TEXT SEGMENT:
......

Balwant Garg
Tribune News Service
Faridkot, April 13
An amendment by the Medical Council of India (MCI) in the Postgraduate Medical Education Regulations has left over 1,000 doctors, pursuing their postgraduate medical courses (MD/MS, MCh and PG Diplomas) in different medical colleges in the state a bit worried.
Though the MCI sought to settle a three-year-old controversy regarding the pass marks in PG courses with this amendment, PG students said the amendment would make clearing the PG exams more difficult for them.
Earlier, obtaining a minimum of 50 per cent marks in theory as well as practical separately were mandatory for passing the PG exams. Exams for MS, MD, MCh are held at the end of three academic years (six academic terms) and for diploma at the end of two academic years.
Now, in its amended regulations (Postgraduate Medical Education Regulations, 2018), the MCI with the sanction of the Central Government has announced that besides getting minimum 50 per cent marks cumulatively in all four papers for degree examinations and three papers in diploma examinations, a student has to obtain no less than 40 per cent marks in each theory paper.
Obtaining of 50 per cent marks in practical examinations will be mandatory for clearing the examinations as a whole in the said degree or diploma examination, read the amended regulation.

......

ACTIVITY LIST:
[A] According to the news report on the MCI amendment, what minimum percentage must a student now obtain in each theory paper?
[B] Recast the paragraph of the news report on the MCI amendment that begins "Now, in its amended regulations" as a short bulleted list that keeps its main facts.

RECORDS SHOWN:
......

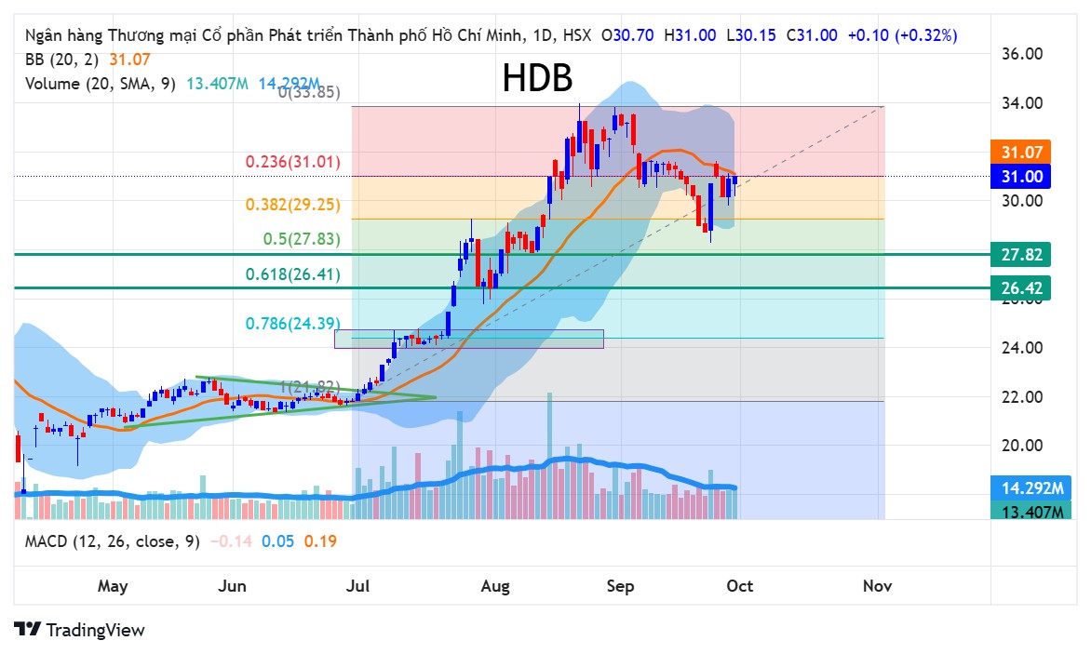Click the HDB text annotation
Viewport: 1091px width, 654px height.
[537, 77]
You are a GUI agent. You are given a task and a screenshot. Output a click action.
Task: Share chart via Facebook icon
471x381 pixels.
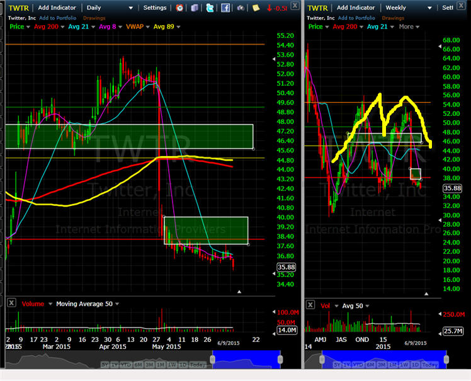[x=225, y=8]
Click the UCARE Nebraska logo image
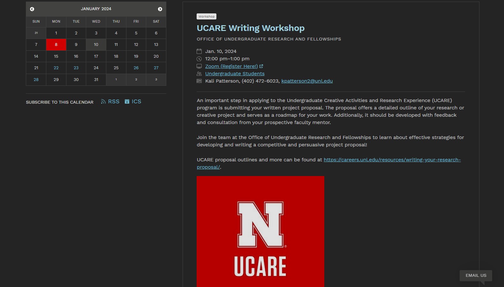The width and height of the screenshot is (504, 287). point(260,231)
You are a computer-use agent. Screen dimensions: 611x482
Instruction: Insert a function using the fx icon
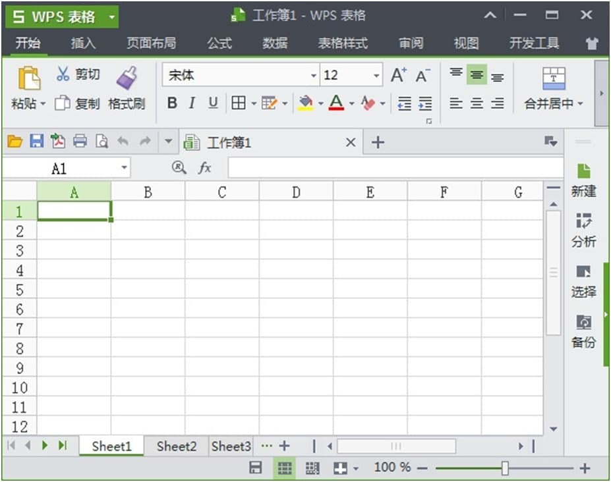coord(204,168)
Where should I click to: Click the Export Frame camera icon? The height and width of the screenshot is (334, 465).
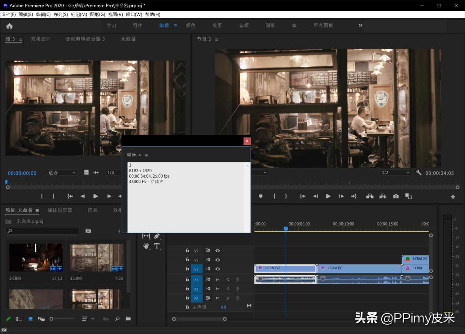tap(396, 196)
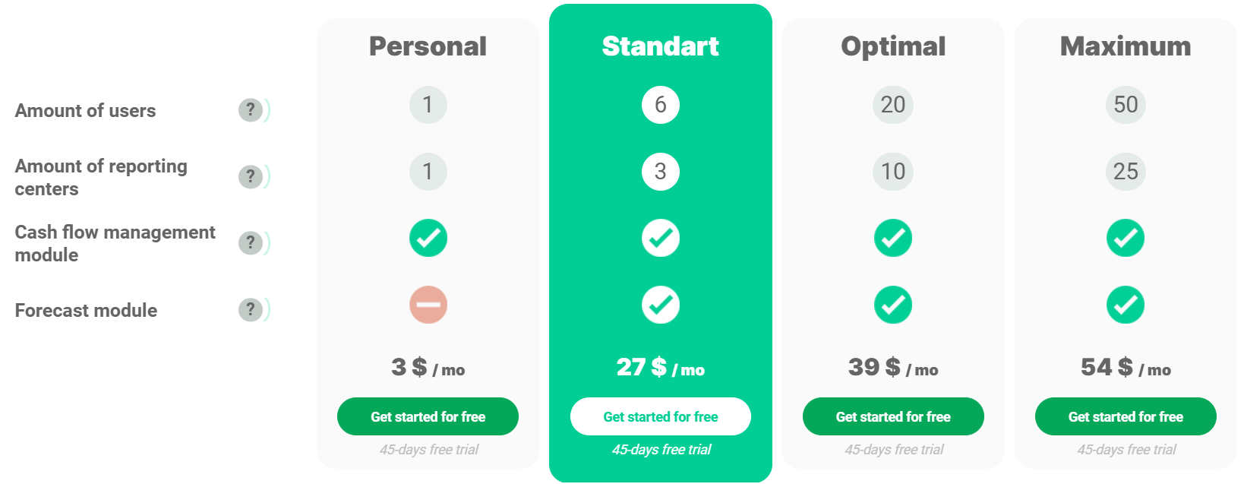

......

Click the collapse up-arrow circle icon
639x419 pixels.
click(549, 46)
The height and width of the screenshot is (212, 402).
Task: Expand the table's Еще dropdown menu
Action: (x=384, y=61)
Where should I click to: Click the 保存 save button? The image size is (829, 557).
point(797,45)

......

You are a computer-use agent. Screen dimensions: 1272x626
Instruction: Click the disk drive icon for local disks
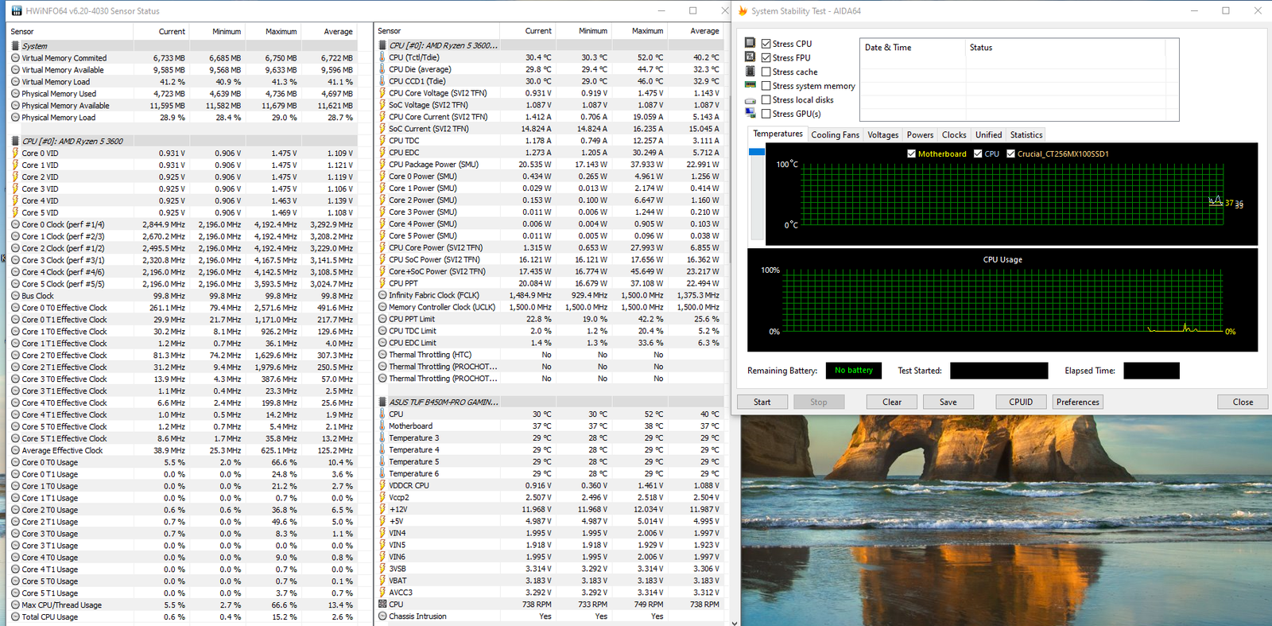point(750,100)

......

SOLUTIONS FOR EACH TASK:
[A] No less than 40 percent.

[B]
- The MCI issued the Postgraduate Medical Education Regulations, 2018, with the sanction of the Central Government.
- Degree examinations require a cumulative minimum of 50 percent across all four papers.
- Diploma examinations require a cumulative minimum of 50 percent across three papers.
- A student must also score no less than 40 percent in each theory paper.